Depletion of labile iron enhances NSCLC sensitivity to chemoradiation in vitro. (A) Ft-H was induced for 48 h with 1 µg mL⁻¹ doxycycline in both cell lines (H1299T Ft-H C11 and A549 Ft-H C3), and exposed to 2, 4, and 8 Gy radiation. Clonogenic survival was analyzed and compared within the groups of non-Ft-H-expressing and Ft-H-expressing cells, and normalized to the respective, untreated control. (B) The parental cells of the H1299 and A549 were treated with 100 µM DFO over 12 h and exposed to 2 and 4 Gy radiation. Clonogenic survival of each radiation dose was normalized to the control or DFO treated cells, respectively. (C) Following 48 h doxycycline treatment in the H1299T Ft-H C11 and 72 h in the A549 Ft-H C3, the cells were treated with a combination of 4 μM Cisplatin and 0.5 μM Etoposide for 1 to 3 h, followed by 2 Gy radiation. Throughout drug treatment, cells were cultured in 4% O₂. Clonogenic survival was determined and compared between the control and Ft-H-expressing cells after chemo-radiation therapy. (D) The parental H1299 and A549 were treated with 100 µM DFO over 12 h to chelate intracellular iron and then treated with a combination of chemoradiation as in (C), over the same time period at 4% O₂. Clonogenic survival was determined and compared between the control and DFO-treated cells following the treatment.

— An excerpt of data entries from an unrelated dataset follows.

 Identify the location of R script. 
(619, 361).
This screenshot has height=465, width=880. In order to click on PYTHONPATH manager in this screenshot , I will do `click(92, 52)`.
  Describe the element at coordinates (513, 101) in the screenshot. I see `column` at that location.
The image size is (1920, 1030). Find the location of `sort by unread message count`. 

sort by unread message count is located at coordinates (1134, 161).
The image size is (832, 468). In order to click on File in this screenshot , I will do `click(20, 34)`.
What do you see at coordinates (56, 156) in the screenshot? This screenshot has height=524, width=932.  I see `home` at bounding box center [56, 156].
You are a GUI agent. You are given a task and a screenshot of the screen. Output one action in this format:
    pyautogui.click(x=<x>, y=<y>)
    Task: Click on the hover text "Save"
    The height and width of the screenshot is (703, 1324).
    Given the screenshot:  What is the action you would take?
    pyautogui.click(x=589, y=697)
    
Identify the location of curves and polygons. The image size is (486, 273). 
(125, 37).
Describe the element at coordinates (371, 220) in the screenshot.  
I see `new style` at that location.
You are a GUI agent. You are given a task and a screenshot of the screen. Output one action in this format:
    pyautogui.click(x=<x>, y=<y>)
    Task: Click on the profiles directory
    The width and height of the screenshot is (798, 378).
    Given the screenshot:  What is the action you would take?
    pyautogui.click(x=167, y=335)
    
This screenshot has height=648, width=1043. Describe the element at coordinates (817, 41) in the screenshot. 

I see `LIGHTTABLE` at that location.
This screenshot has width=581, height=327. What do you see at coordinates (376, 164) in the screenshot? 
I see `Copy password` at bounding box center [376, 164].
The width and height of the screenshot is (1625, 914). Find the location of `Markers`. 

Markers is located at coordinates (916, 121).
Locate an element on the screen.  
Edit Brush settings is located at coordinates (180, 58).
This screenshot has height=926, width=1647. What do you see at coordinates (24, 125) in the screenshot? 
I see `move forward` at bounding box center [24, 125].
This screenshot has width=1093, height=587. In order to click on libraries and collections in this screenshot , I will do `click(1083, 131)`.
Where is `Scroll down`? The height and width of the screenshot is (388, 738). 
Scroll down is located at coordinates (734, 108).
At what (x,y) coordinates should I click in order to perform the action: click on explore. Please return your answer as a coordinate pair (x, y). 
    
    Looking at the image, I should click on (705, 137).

Error bars represent mean ± SEM for 3 independent experiments, with * p < 0.05, ** p < 0.01, *** p < 0.001, and **** p < 0.0001, ns = not significant: using a two-way ANOVA test.

Figure 5

Overexpression of Ft-H sensitizes H1299T xenografts to chemoradiation. (A) Schematic representation of H1299T Ft-H C11 tumor chemoradiation treatment protocol in nude mice with Ft-H overexpression induced by doxycycline. (B) Tumor volume of each animal in the treatment groups in mm³. (C) Kaplan–Meier survival plot of H1299T Ft-H C11 tumor-bearing mice after receiving chemoradiation therapy. Mice received 10 mg kg⁻¹ doxycycline or an equivalent dose of NaCl given IP, 24 h prior to chemoradiation treatment, and were fed chow containing 1 g kg⁻¹ doxycycline for the duration of the experiment. The tumors received a total of 20 Gy radiation to their flank tumor, and this was given in 10 fx of 2 Gy each, over a period of 2 weeks. The animals were treated following radiation with 2 mg kg⁻¹ of cisplatin followed by 6 mg kg⁻¹ of etoposide, and these chemotherapy drugs were given once a week for 4 weeks. (D) Tumor tissue from the groups receiving chemoradiation + doxycycline was collected at euthanasia and homogenized for Western blotting of TfR-1 and Ft-H and compared to chemoradiation alone (n = 3; * p < 0.05).